What the task asks | In the data below, find every line with the string "computer" and pull it out.

Collected data entries |
Start of Block

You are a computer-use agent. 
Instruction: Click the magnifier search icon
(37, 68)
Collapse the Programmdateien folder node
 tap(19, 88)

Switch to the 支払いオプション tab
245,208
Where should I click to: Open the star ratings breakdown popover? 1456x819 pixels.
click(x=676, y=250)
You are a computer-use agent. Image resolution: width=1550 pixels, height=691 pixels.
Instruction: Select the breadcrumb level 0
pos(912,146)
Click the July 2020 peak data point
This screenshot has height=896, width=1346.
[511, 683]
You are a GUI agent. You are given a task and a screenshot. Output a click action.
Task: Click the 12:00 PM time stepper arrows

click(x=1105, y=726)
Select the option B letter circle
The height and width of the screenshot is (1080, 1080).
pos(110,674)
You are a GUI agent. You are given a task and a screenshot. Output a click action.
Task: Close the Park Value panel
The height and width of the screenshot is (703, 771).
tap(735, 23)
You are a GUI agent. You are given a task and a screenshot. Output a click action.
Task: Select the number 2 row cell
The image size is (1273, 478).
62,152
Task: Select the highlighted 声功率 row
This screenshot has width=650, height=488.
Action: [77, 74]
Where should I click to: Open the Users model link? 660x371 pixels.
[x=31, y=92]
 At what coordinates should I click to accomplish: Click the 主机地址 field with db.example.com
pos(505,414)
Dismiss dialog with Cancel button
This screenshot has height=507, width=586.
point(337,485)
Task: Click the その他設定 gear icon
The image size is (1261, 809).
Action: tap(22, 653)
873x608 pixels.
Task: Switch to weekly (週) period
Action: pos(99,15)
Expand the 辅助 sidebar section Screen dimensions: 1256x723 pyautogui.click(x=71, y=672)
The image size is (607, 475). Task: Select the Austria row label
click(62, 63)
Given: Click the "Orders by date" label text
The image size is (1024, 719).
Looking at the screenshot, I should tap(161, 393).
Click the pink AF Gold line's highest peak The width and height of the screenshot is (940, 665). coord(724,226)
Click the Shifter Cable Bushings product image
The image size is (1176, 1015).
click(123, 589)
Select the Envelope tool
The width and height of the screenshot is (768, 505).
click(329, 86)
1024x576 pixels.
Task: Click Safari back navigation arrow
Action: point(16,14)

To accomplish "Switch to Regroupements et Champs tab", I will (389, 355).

End of Block

Problem solution |
You are a computer-use agent. 
You are a computer-use agent. Image resolution: width=1550 pixels, height=691 pixels.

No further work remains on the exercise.